TvH: ‘Over vier jaar zijn studenten veel meer betrokken bij het ontwerpen en vormgeven van honoursonderwijs dan nu het geval is. Daarnaast ben ik erg enthousiast over het idee van ‘giving back’ vanuit het onderwijs. Als student profiteer je van de mogelijkheden die je krijgt, dan heb je ook een verantwoordelijkheid om iets terug te doen voor de maatschappij. Ik zou het mooi vinden als er ook in het onderwijs meer aandacht komt voor het inzetten van academische kennis voor het oplossen van maatschappelijke vraagstukken.’
JS: ‘Over vier jaar, dat is een lastige vraag... Wat voor mij inderdaad een belangrijk speerpunt is, is dat studenten betrokken zijn bij de ontwikkeling van het onderwijs. Dat gebeurt nu nog veel te weinig. Hoewel het heel spannend is om studenten bijvoorbeeld hun eigen eindtermen te laten bepalen, blijkt dat ze dat heel serieus nemen en er goed in zijn om hun verantwoordelijkheid daarin te nemen. Als je het dan hebt over de Honours Academy als onderwijsproeftuin dan zou ik zeggen: daar gaan we de komende tijd mee aan de slag.’
Tot slot, hoe ziet het leven van een gepensioneerde Ton van Haaften er over vier jaar uit?
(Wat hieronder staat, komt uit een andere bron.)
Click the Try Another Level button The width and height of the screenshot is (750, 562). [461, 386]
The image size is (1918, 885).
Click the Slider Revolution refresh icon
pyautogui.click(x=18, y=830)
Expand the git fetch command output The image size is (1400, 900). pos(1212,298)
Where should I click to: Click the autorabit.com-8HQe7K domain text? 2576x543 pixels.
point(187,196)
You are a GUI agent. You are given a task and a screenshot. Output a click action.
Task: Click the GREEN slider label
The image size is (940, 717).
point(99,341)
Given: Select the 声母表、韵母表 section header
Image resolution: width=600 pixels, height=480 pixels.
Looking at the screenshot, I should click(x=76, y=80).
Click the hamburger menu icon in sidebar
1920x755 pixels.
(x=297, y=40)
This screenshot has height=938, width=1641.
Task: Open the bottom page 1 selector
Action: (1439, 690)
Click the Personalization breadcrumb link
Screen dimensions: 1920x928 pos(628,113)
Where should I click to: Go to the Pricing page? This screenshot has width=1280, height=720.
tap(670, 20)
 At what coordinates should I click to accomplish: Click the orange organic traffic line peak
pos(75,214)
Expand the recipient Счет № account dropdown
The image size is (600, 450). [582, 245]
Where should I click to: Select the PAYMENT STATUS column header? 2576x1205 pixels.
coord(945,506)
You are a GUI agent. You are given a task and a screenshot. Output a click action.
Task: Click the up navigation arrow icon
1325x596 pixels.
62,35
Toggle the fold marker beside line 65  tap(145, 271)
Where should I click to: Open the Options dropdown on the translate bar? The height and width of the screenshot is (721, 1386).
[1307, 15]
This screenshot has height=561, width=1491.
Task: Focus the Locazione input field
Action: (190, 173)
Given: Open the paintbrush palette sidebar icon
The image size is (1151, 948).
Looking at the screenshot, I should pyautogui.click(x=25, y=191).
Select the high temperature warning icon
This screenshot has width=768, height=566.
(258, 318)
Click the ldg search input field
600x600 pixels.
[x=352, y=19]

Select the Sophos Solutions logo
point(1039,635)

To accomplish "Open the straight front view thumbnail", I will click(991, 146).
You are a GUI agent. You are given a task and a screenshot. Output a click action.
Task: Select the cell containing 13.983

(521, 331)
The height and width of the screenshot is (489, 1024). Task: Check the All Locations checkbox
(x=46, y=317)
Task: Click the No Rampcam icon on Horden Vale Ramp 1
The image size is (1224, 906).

TvH: ‘Dat ik met pensioen ga betekent niet dat ik opeens andere dingen ga doen. Ik heb bijvoorbeeld niet al heel lang de wens gehad om de wereld rond te zeilen of een studie geschiedenis te gaan volgen. Wat dat betreft gaat er dus weinig schokkends veranderen. Ik zie het eerder als een accentverschuiving waarbij ik doorga met promovendibegeleiding en eigen onderzoek maar ook meer tijd krijg voor hobby’s als lezen, muziek en reizen. Dat zijn dingen die ik altijd al deed omdat ik het leuk vond, maar waar ik nu meer ruimte voor krijg.’